Потому что, в конце-то концов, так и остаться заброшенным я вовсе не хотел. Даже если меня посещало каждую ночь пустопорожнее чувство непонимания того, что я такое есть для мира, где я, что со мной приключилось и что еще может приключиться, — все уже было так плохо, что хуже стать не могло! Именно это и поняла Бернер, именно потому сбежала и, скорее всего, никогда уже не вернется. Она поняла: что с ней ни произойдет, все будет лучше судьбы двух брошенных всеми детей банковских грабителей. Чарли Квотерс сказал, что границу пересекают люди, бегущие от чего-то и, может быть, желающие укрыться, а Канада, по его мнению, самое подходящее для этого место (хоть я пересек границу, ее почти не заметив). Но это означало также, что, пересекая границу, ты становишься другим человеком, — собственно говоря, так оно со мной и случилось, и мне необходимо было это принять.
Итак, в те длинные, все холодевшие вечера с их высокими небесами, в которых и при дневном свете различалась луна, до ужина или после него (я нашел в зарослях чертополоха поломанный и выброшенный обеденный столик, вынес из моей лачуги поломанное же кресло и приладил их к стене под моим окном, рядом с кустом сирени, — с этого места мне открывался вид на север), — в те вечера я начал предпринимать другие обходы, изучая на сей раз Партро. Эти исследования имели, как мне представлялось, иной характер. Если, расхаживая по Форт-Ройалу, я пытался понять, чем этот город отличен от всего, что я знал прежде, и привести себя в соответствие с его новизной, то обходы Партро, стоявшего всего в четырех милях от города, были экскурсиями по музею, который рассказывал о поражении цивилизации — сметенной отсюда, чтобы она процвела где-то еще, а может быть, чтобы не процвела и вовсе.
Восемь разрушенных улиц шли здесь с севера на юг и еще шесть — с востока на запад.

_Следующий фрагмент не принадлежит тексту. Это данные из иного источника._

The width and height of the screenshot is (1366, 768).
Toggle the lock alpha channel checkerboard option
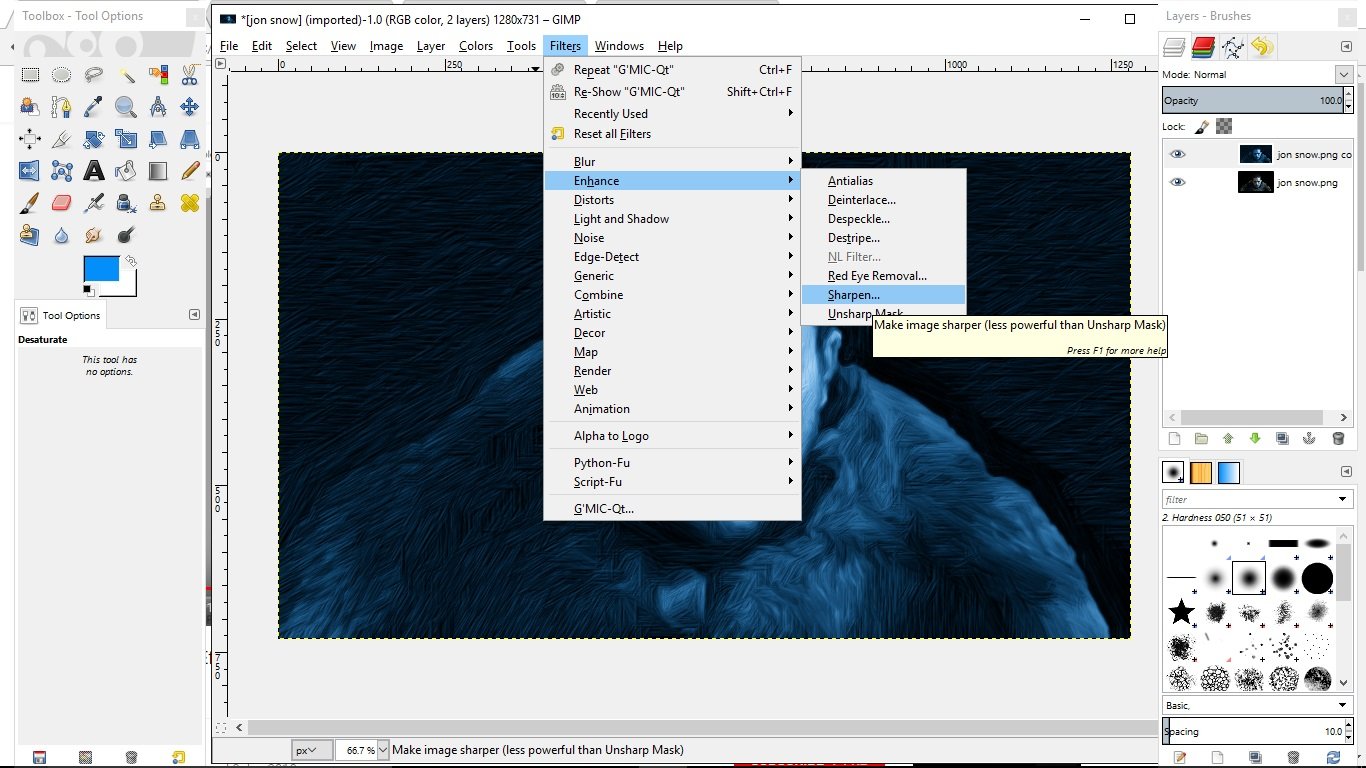pos(1224,126)
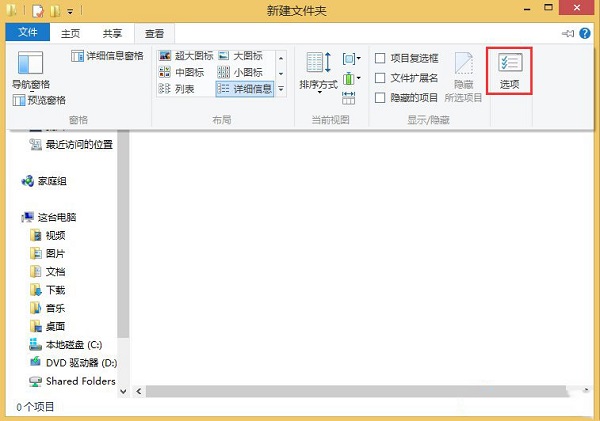Click 隐藏所选项目 hide selected items button
600x421 pixels.
pyautogui.click(x=463, y=77)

На них уцелело восемнадцать пустых, разоренных домов — окна выбиты, двери выдраны, занавески хлопают на ветру, — каждый со своим номером и табличкой, на которой значилось название улицы, правда, разобрать мне удалось лишь немногие из удержавшихся на своих местах имен. Южная Онтарио-стрит. Южная Альберта-стрит (на ней стояла моя лачуга). Южная Манитоба-стрит, на которой располагались махонькая почтовая контора и дом миссис Гединс. И Южная Лабрадор-стрит, отделявшая город от уже убранных пшеничных полей, идя вдоль посаженных в три полосы, теперь уж засохших узколистных лохов, пирамидальных тополей, караганы и виргинской черемухи, — на ветвях деревьев сидели, наблюдая за шоссе, острохвостые тетерева, а в подросте под ними переругивались не поделившие насекомых сороки.